IgE抗体なしに喘息発作を引き起こすIL-33

今朝、このような見出しの記事が新聞に出ました。
ぜんそく発作に強く関係、新たな物質突き止める
(読売新聞、2010年10月19日)

元の論文は、これでしょうか。

Yagami et al. (2010)
IL-33 Mediates Inflammatory Responses in Human Lung Tissue Cells.
J Immunol. 6 Oct 2010 [Epub ahead of print]
(発表は国立成育医療研究センター研究所の
 Yagami氏、Orihara氏ら)

この論文では、サイトカインIL-33の気道上皮細胞と
肺微小血管内皮への作用が報告されています。

なかでも個人的に興味深いのは、
コルチコステロイド(*1)が気道上皮に生じる反応を
抑制することはできるが、血管内皮における
反応に対する効果は、限定的であったという点です。
IL-33により気道内皮に誘導される反応に
気道上皮とは異なるものがあり、
その一方にはステロイドが効くが、
もう一方には効かないのであるそうです。


さて、IL-33が肺組織でどのような機能を果たすか
ということについて、以下に説明したいと思います。
IL-33がIgE抗体(*2)非依存的に、
(つまりIgE抗体がなくても)喘息発作を
引き起こす機能がある可能性については、
これまでにも報告がありました。

以下、その報告について紹介します。

(注)
*1: コルチコステロイド
 喘息治療に用いられる薬。
 とくに、急な発作をすぐに抑える必要があるときには
 優れた効果を発揮します。
 その長期的な使用については否定的な意見も多く、
 より優れた薬剤の開発が求められています。
*2: IgE抗体
 アレルギー反応を引き起こすものとして
 よく知られている物質。
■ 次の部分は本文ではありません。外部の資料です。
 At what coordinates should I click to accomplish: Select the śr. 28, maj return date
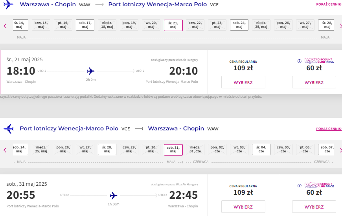[107, 149]
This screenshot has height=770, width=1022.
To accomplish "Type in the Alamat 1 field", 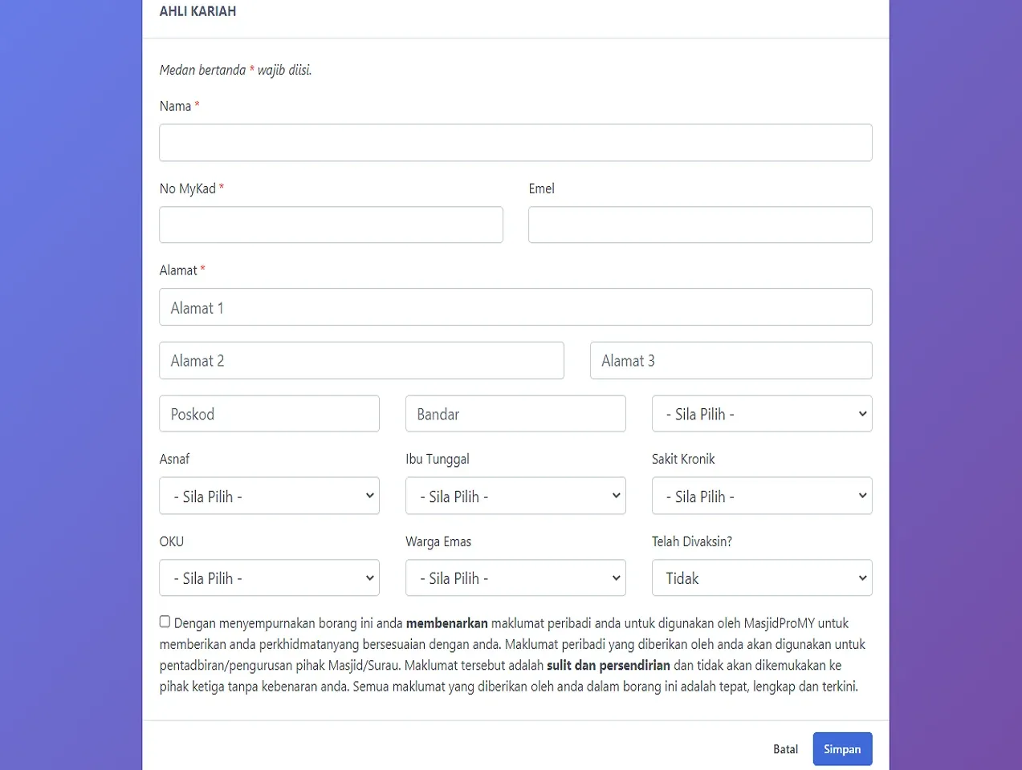I will tap(515, 307).
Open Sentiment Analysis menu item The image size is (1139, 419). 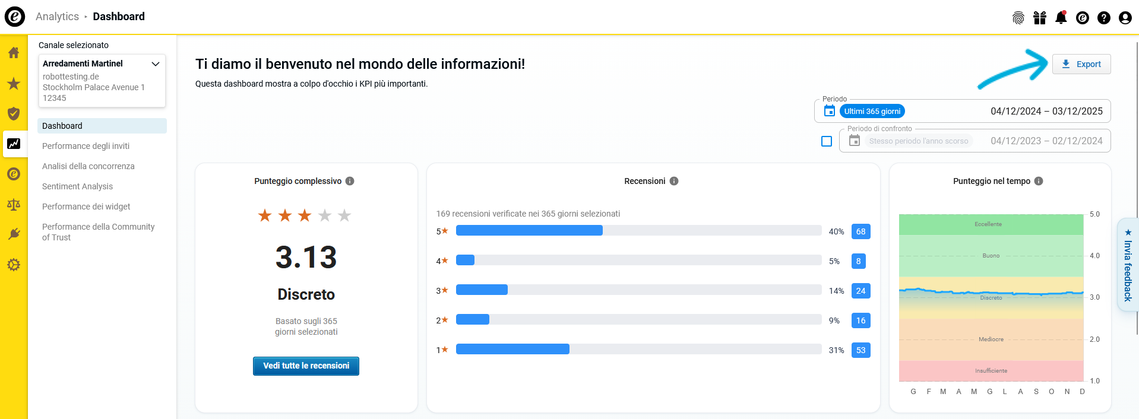click(77, 186)
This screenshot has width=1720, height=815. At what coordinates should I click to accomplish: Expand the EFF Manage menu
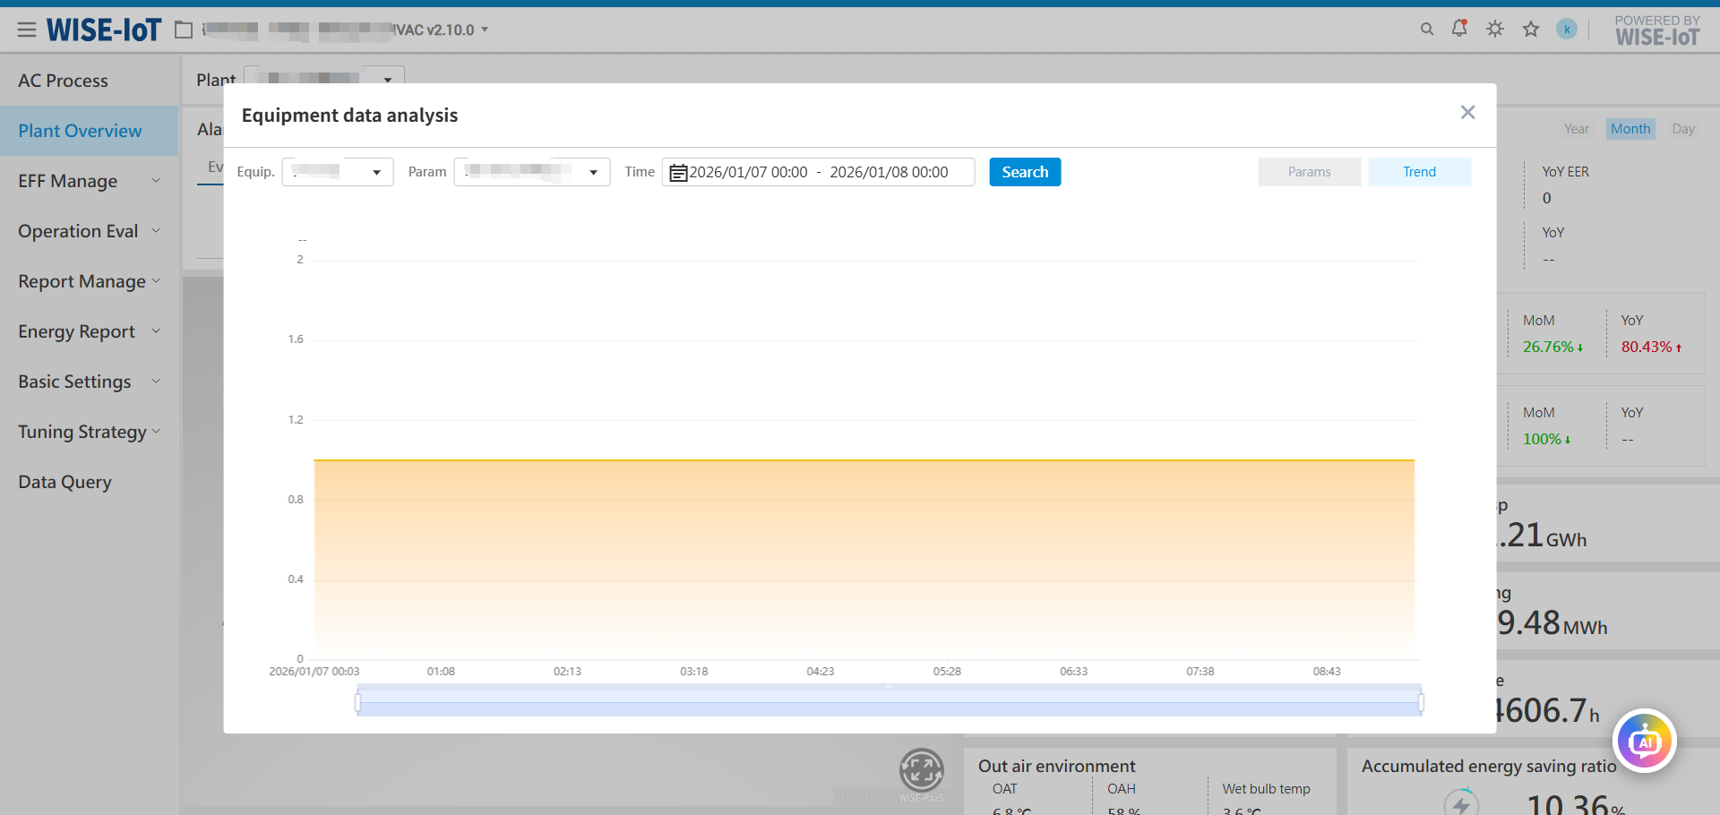tap(89, 181)
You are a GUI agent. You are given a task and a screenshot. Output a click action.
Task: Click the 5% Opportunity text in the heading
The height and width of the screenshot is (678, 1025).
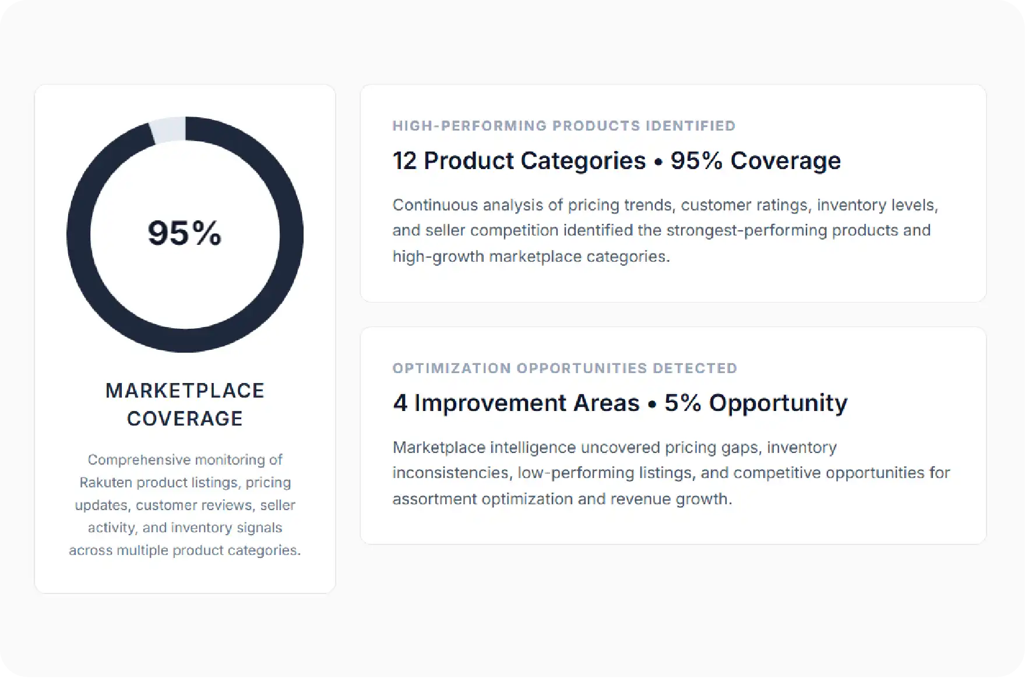pos(756,403)
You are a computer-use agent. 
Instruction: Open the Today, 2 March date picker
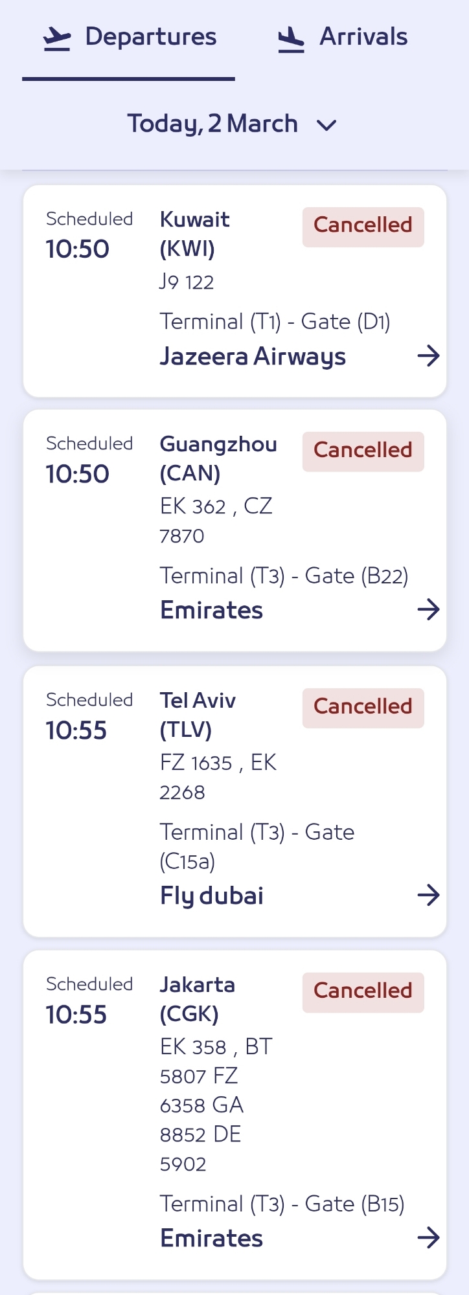click(212, 124)
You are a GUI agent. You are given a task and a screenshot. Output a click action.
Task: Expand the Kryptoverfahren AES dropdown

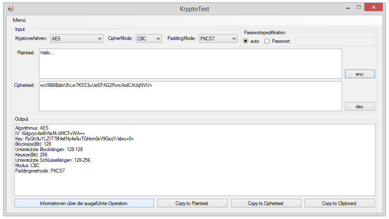(x=77, y=39)
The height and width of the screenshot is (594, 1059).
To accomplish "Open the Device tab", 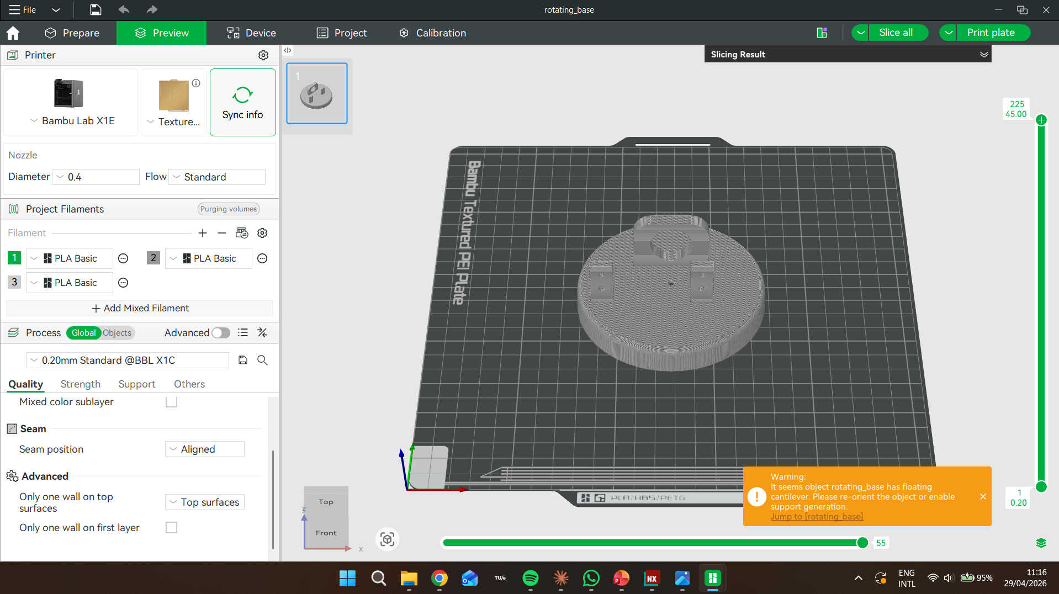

肥満細胞を活性化し、
 花粉症薬のCM薬でよく出てくる「ヒスタミン」などが
 肥満細胞から放出されるのを促進します。

T細胞やB細胞を持たないRag-2欠損マウスを
用いた研究では、このマウスにIL-33を作用させると、
・杯細胞(気道で粘液を分泌する細胞)の増殖
好酸球(喘息発作を引き起こす細胞)の浸潤
が促進され、
・気道過敏反応の顕著な誘導
が認められたという論文があります(*4)。
(つまり、B細胞がなく、IgE抗体が産生されない
 という条件下でも、IL-33が気道過敏反応を
 引き起こす可能性があるのです。)

*4:
Kondo et al. (2008)
Administration of IL-33 induces airway hyperresponsiveness and goblet cell hyperplasia in the lungs in the absence of adaptive immune system.
Int Immunol 20(6): 791-800


一点、気道における好酸球の浸潤の仕方など、
喘息に伴う反応がマウスでは他の生物種と違う点には
注意が必要です。

しかし、ここで紹介したような知見は、
喘息を始めとする種々のアレルギー性疾患の
発症メカニズムを明らかにし、
新たな治療法開発の助けとなることが期待されます。